What Do You Mean “Our” Republican Primaries, Joe?
Politics

What Do You Mean “Our” Republican Primaries, Joe?

“Reach out to your elected Republican representatives and tell them to please keep our primaries open,” Manchin said Wednesday.

Joe Manchin’s recent plea to reopen Republican primaries raises a simple question: What does he mean by “our” party?

Manchin was a registered Democrat for nearly 60 years. He built his entire political career: Governor, U.S. Senator, national power broker… inside the Democratic Party. He caucused with Democrats, voted with Democrats, voted for Chuck Schumer, and helped advance Democratic priorities in Washington. It was not until 2024, when his political usefulness to the party waned, that he suddenly discovered the “virtues” of independence and walked away from the label he wore for his entire adult life.

Now, just months later, Manchin is lecturing Republicans about how their primaries should work.

That alone should set off alarms.

Political parties are private organizations. They exist to promote shared values, ideas and candidates. A primary election is not a public free-for-all. It is the process by which party members choose who will represent them. Republicans are under no obligation to let longtime Democrats, newly minted independents, or political opportunists influence that choice.
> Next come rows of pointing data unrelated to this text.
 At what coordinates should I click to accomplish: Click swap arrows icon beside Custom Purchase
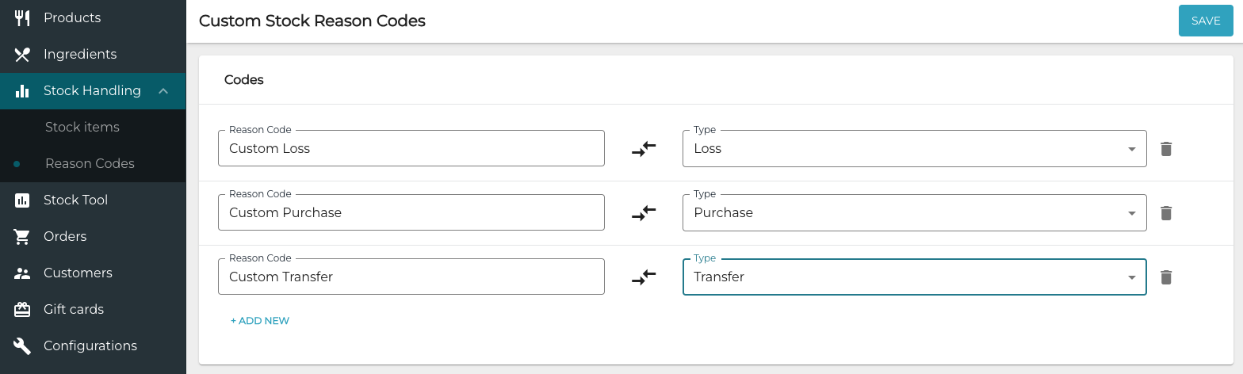[644, 213]
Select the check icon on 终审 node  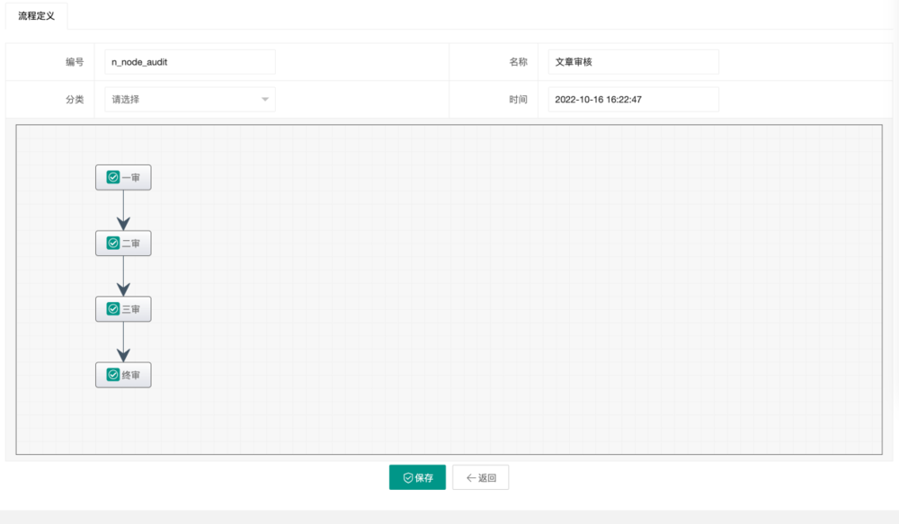tap(112, 375)
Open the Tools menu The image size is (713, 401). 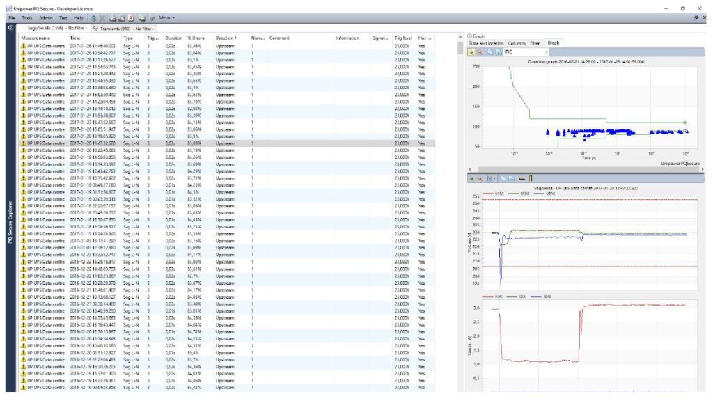click(x=26, y=17)
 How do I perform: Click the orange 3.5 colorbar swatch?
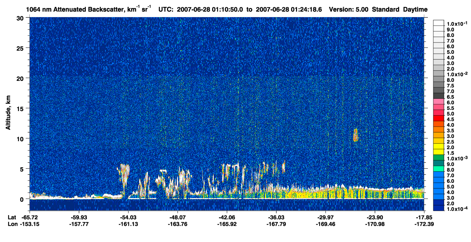(x=439, y=130)
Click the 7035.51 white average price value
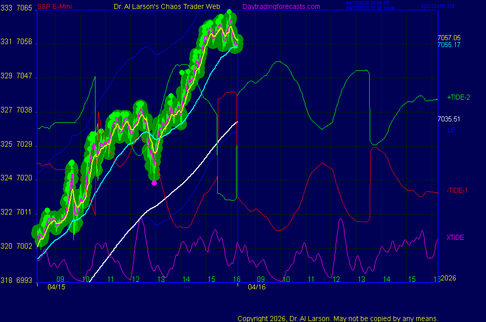This screenshot has width=486, height=322. (449, 119)
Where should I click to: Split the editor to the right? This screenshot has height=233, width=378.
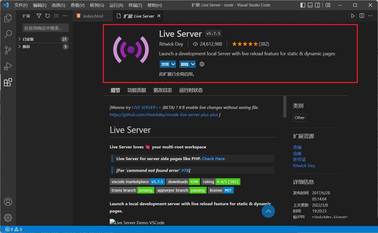pyautogui.click(x=362, y=16)
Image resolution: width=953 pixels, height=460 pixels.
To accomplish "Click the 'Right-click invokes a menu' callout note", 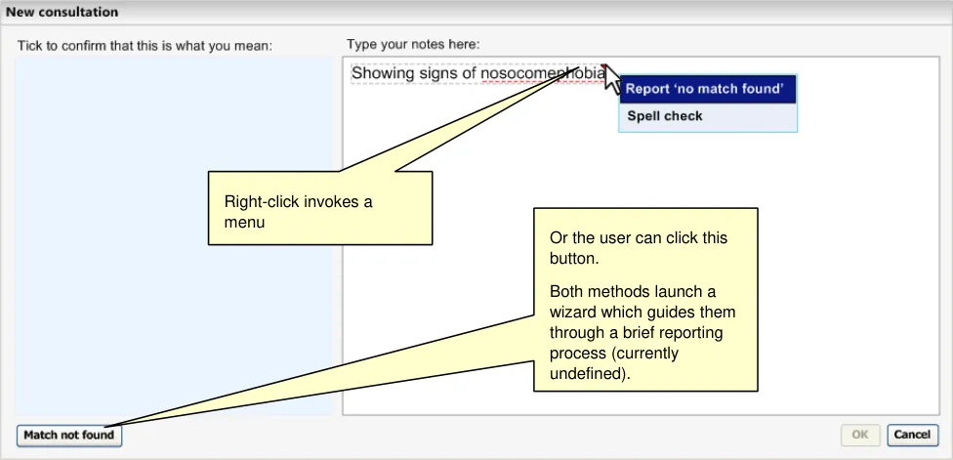I will pos(319,208).
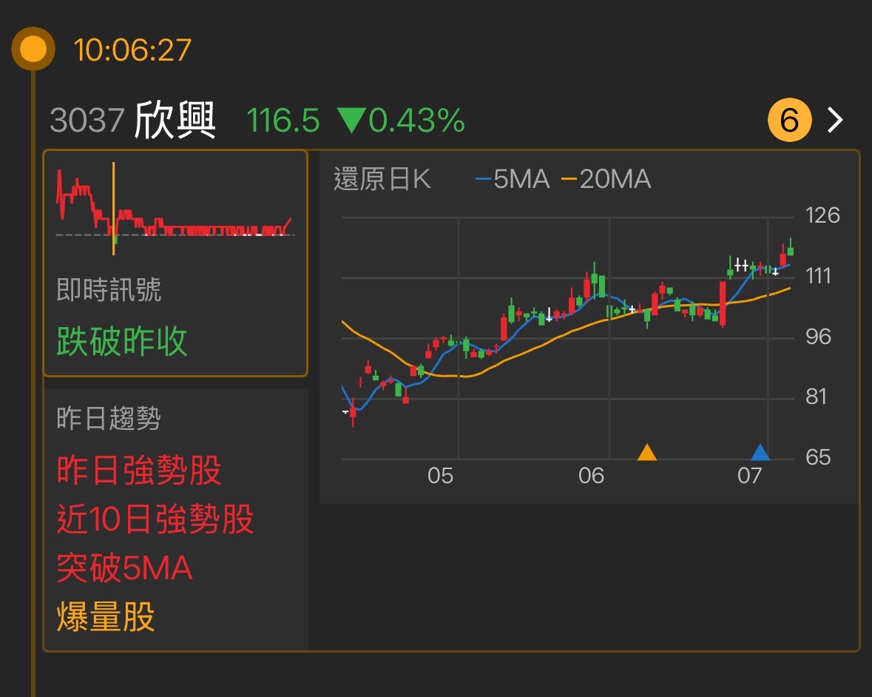This screenshot has height=697, width=872.
Task: Tap the green down-triangle price change indicator
Action: (351, 120)
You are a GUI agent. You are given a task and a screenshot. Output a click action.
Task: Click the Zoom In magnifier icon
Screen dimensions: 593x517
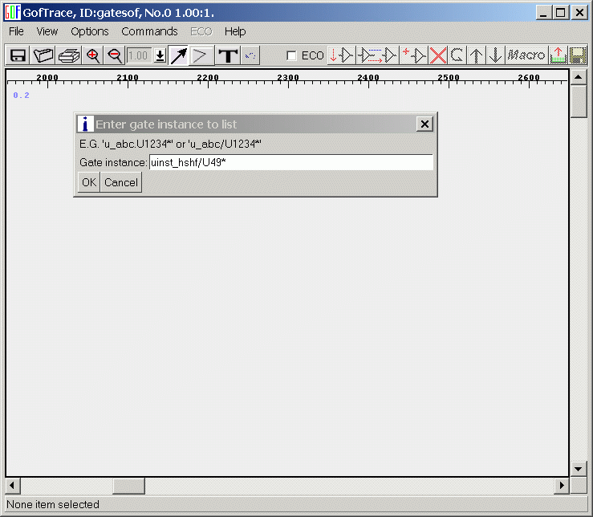[93, 55]
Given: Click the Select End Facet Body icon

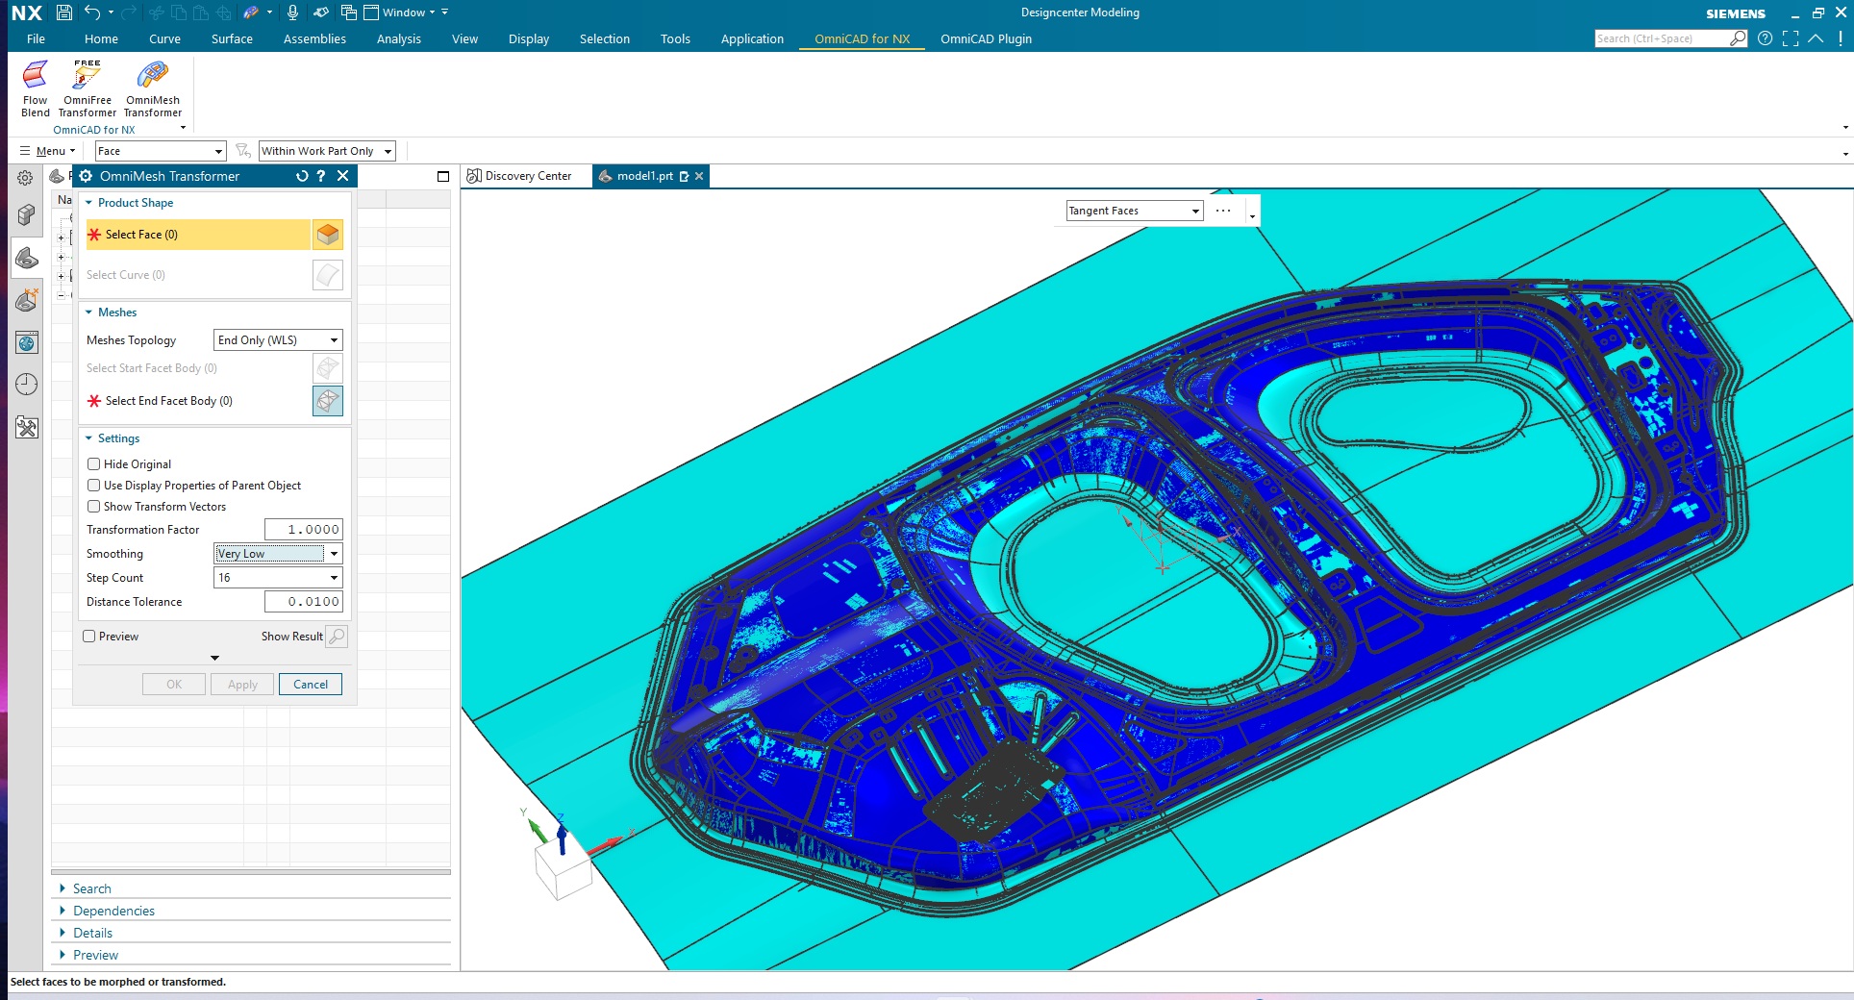Looking at the screenshot, I should [327, 401].
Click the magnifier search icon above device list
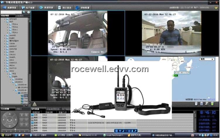Screen dimensions: 220x138 coord(24,12)
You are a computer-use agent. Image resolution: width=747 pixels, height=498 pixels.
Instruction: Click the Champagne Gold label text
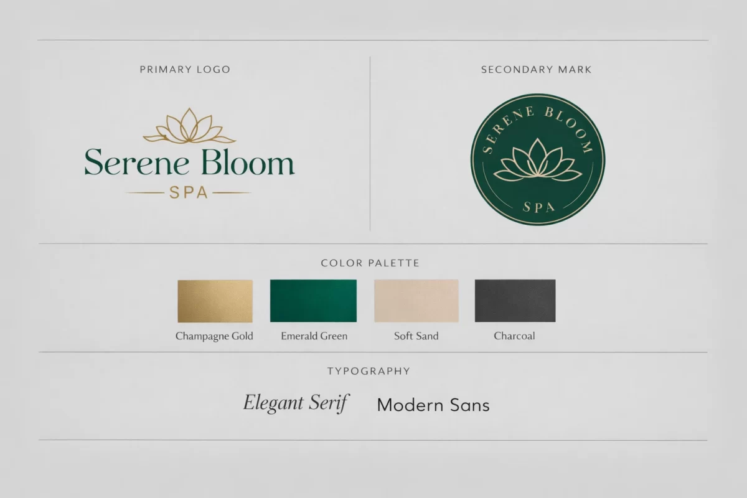click(x=214, y=336)
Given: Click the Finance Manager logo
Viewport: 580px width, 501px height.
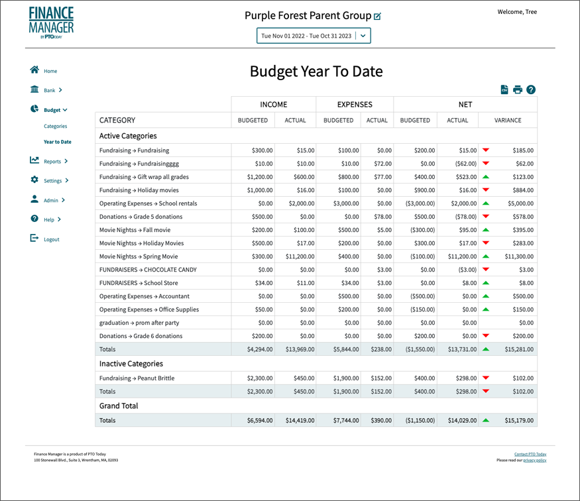Looking at the screenshot, I should tap(51, 23).
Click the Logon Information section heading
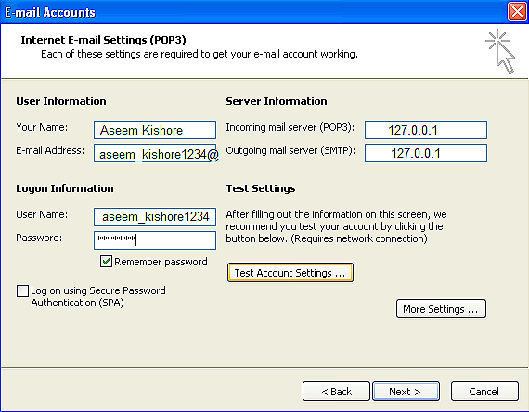This screenshot has height=412, width=529. click(65, 188)
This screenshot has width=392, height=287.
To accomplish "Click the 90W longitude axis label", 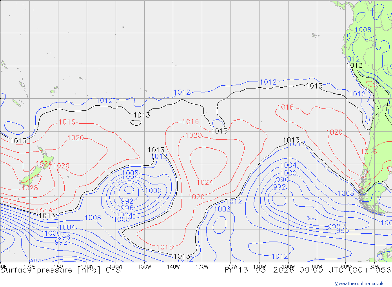I will tap(317, 266).
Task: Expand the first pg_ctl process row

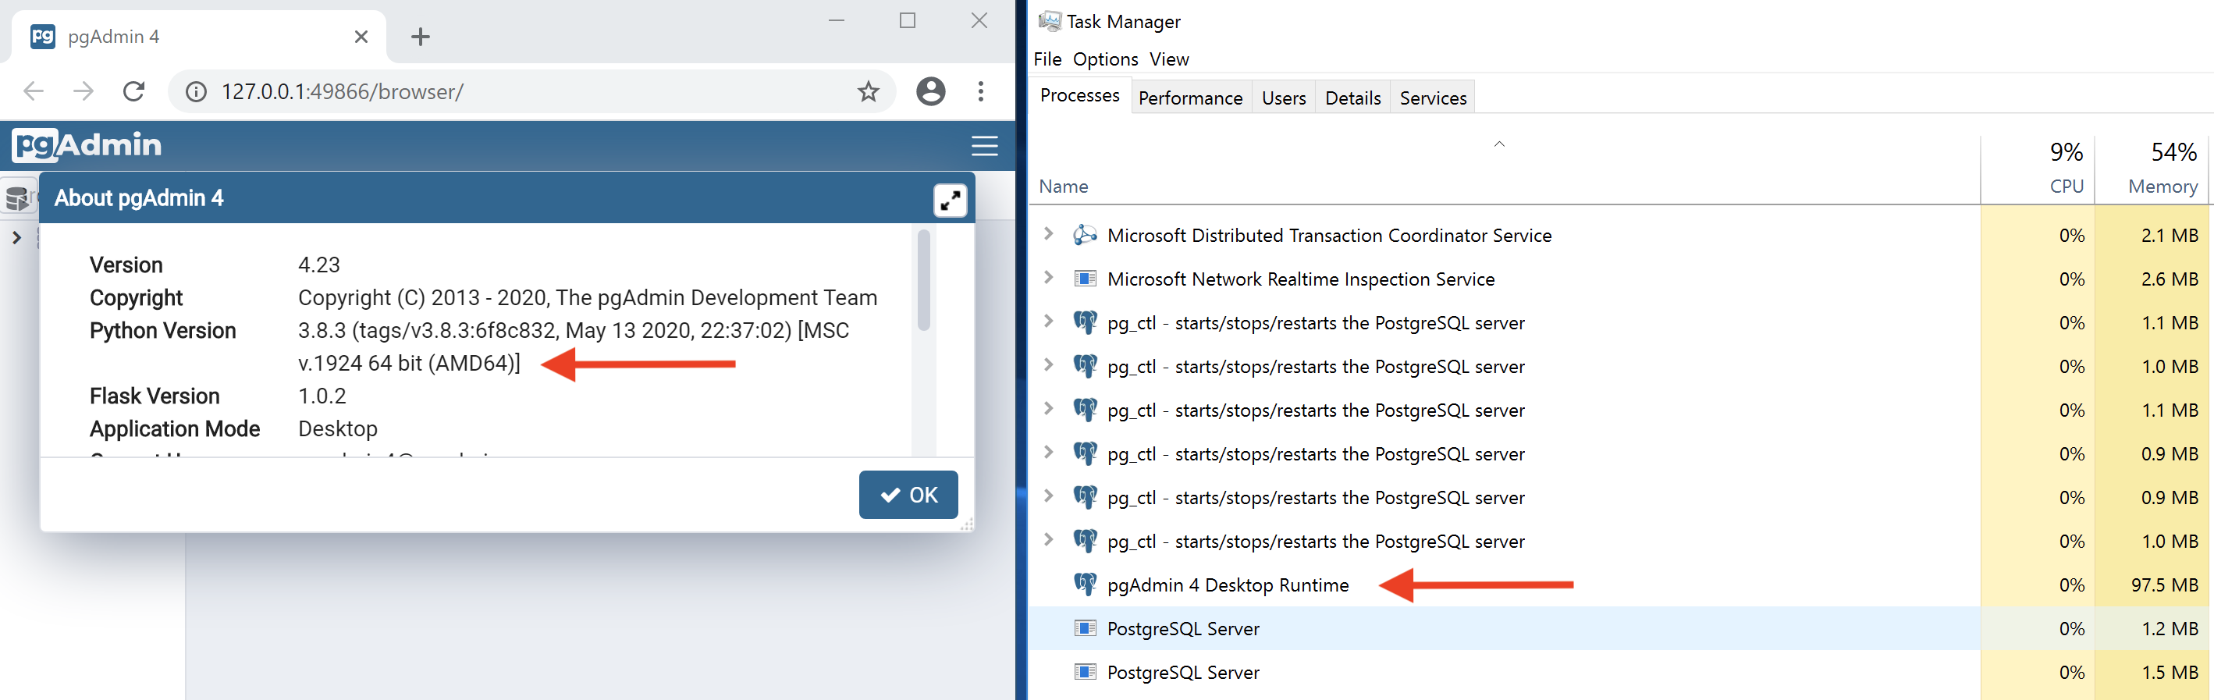Action: click(x=1048, y=322)
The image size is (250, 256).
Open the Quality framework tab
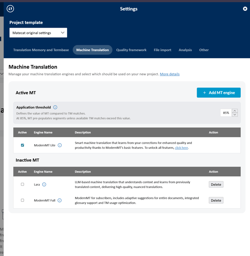pyautogui.click(x=131, y=50)
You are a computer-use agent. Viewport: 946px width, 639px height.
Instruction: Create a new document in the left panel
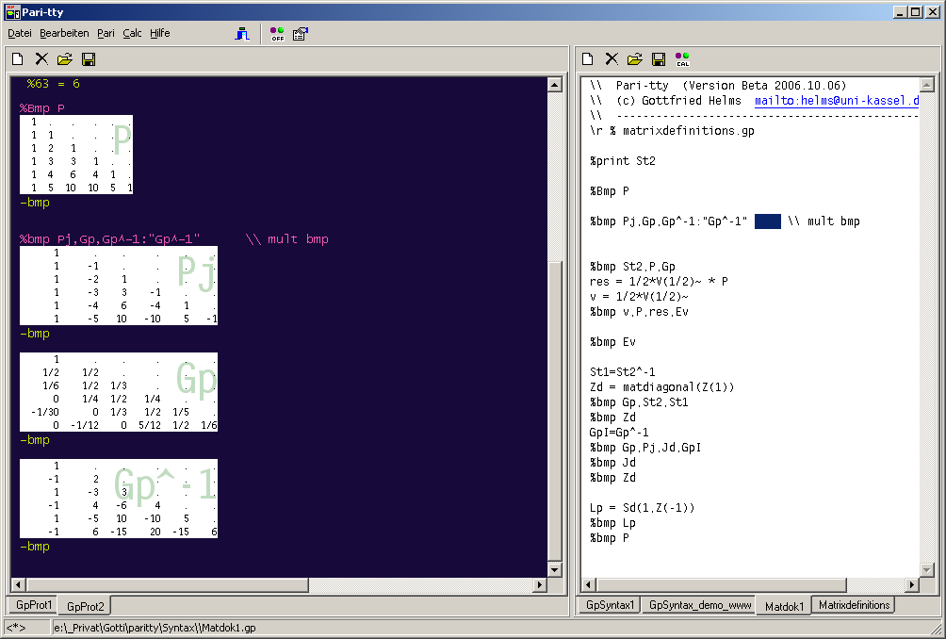tap(18, 59)
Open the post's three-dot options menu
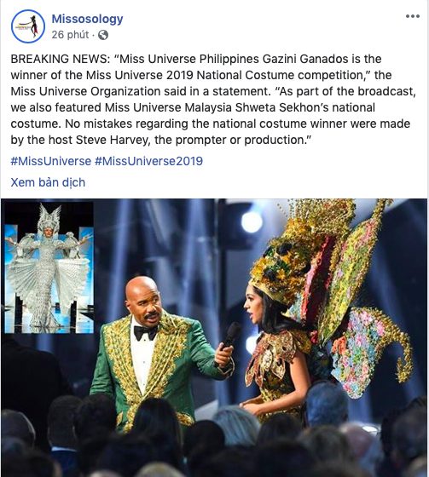 click(413, 16)
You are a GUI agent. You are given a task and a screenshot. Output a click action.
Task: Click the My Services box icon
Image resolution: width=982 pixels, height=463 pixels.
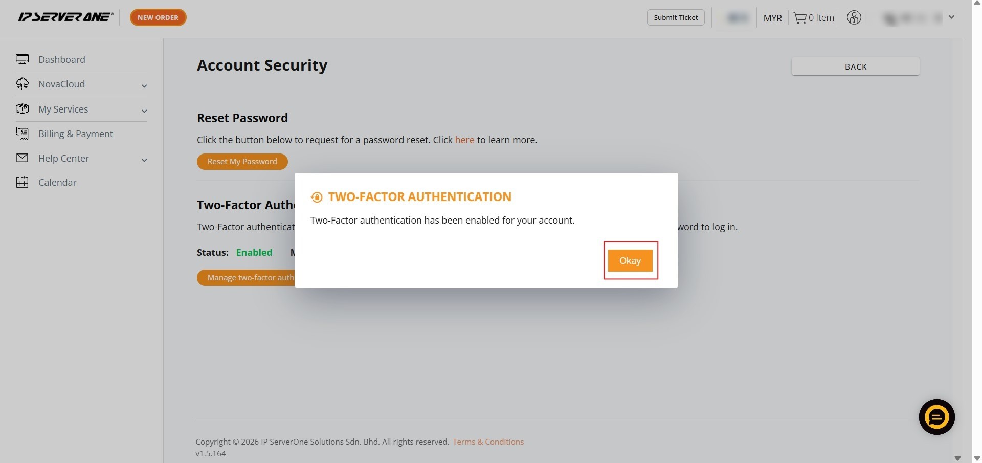pos(22,109)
Yet that is exactly what Manchin is advocating.

He frames his argument in the language of “fairness” and “competition,” but the reality is much simpler. Democrats and left-leaning independents cannot consistently win Republican elections on Republican ideas, so they want to change the rules. When you cannot persuade the base, you try to dilute it.

This is not about voter empowerment. It is about power.

Closed primaries protect ideological clarity and accountability. They ensure that Republican nominees are chosen by people who actually believe in Republican principles: limited government, personal responsibility, secure borders and constitutional conservatism. Opening primaries invites manipulation, strategic voting and candidates who campaign one way in a primary and govern another once in office.

West Virginia voters have seen this movie before.

Manchin himself is the proof. He ran as a “moderate” Democrat while enabling a national party that pushed policies deeply unpopular and hurtful to our state. Now, having shed the label but not the instincts, he is attempting to exert influence over a party he never belonged to and still does not represent.

When Joe Manchin says “our Republican primaries,” Republicans should answer clearly: They are not yours.

They belong to Republican voters. Not to Democrats who switched jerseys late in the game. Not to national groups searching for leverage. And not to politicians who spent decades opposing the very values those primaries exist to defend.